#### Source information ####

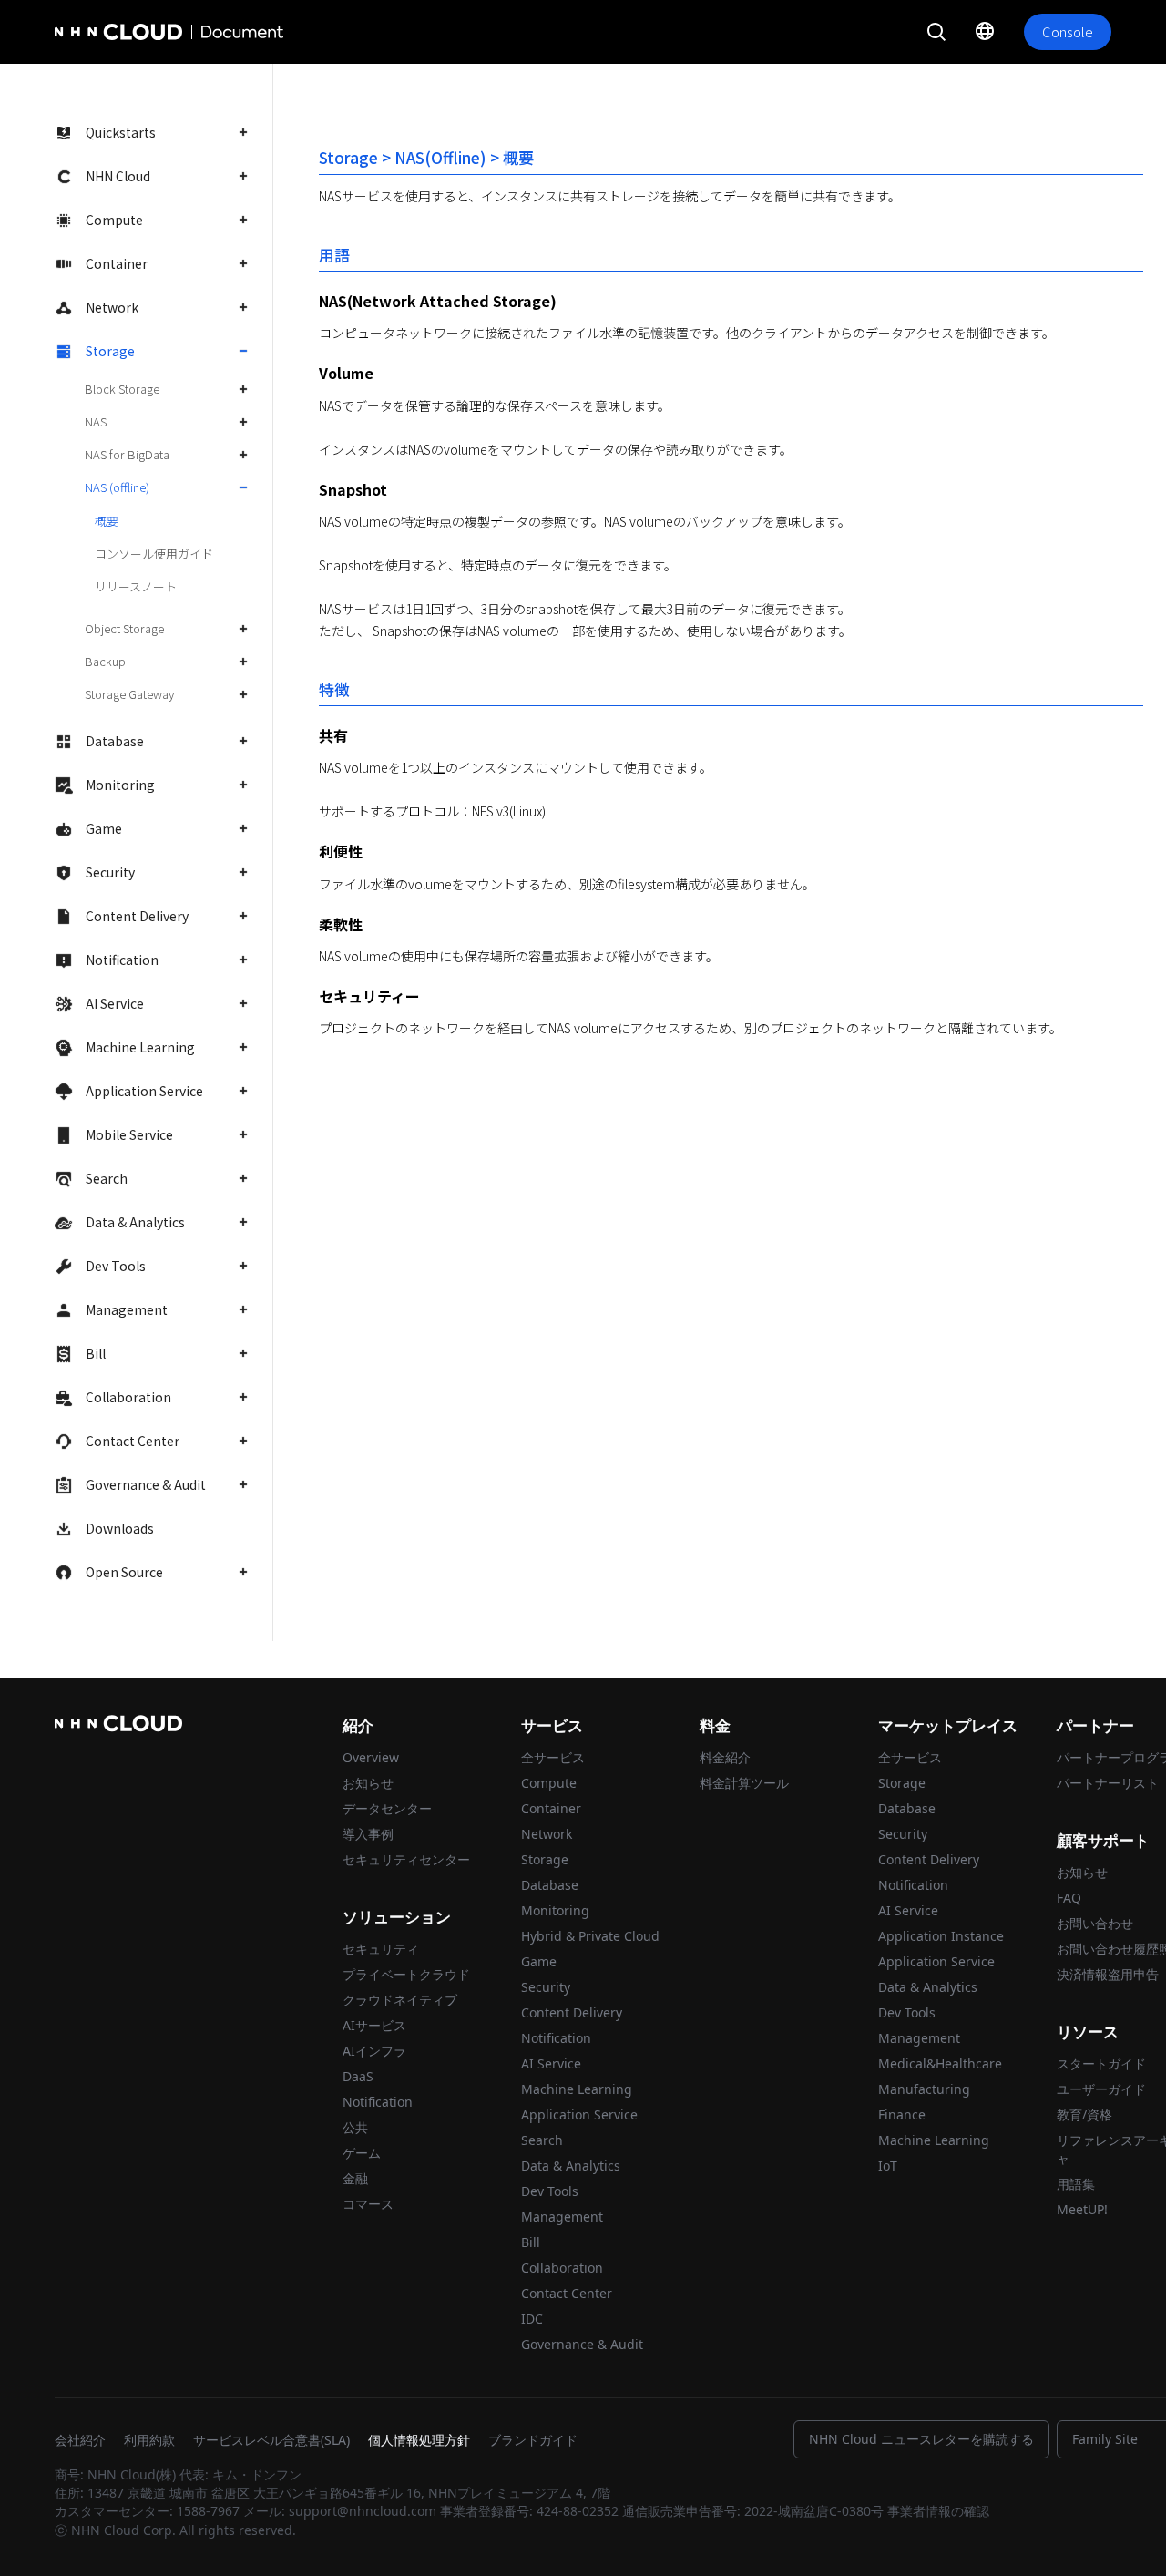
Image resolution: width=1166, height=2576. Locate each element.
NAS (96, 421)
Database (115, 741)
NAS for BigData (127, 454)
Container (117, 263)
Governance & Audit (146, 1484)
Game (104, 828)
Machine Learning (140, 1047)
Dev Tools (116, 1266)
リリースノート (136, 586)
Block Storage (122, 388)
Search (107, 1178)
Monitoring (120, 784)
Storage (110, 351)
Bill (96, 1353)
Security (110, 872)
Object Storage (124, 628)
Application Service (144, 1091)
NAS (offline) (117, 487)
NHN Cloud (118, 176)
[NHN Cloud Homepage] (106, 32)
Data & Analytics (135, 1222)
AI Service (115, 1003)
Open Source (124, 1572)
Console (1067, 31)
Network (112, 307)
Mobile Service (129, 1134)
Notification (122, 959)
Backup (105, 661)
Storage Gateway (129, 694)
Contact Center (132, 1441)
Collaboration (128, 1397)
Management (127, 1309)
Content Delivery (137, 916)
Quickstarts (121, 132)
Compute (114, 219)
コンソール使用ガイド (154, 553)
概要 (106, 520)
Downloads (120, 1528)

####

• [Task to complete]:
Transcribe exactly, and only, the lines that extend from the one containing "Bill (96, 1353)" to the end of the records above, inclusive of both.

• [Task solution]:
Bill (96, 1353)
Security (110, 872)
Object Storage (124, 628)
Application Service (144, 1091)
NAS (offline) (117, 487)
NHN Cloud (118, 176)
[NHN Cloud Homepage] (106, 32)
Data & Analytics (135, 1222)
AI Service (115, 1003)
Open Source (124, 1572)
Console (1067, 31)
Network (112, 307)
Mobile Service (129, 1134)
Notification (122, 959)
Backup (105, 661)
Storage Gateway (129, 694)
Contact Center (132, 1441)
Collaboration (128, 1397)
Management (127, 1309)
Content Delivery (137, 916)
Quickstarts (121, 132)
Compute (114, 219)
コンソール使用ガイド (154, 553)
概要 (106, 520)
Downloads (120, 1528)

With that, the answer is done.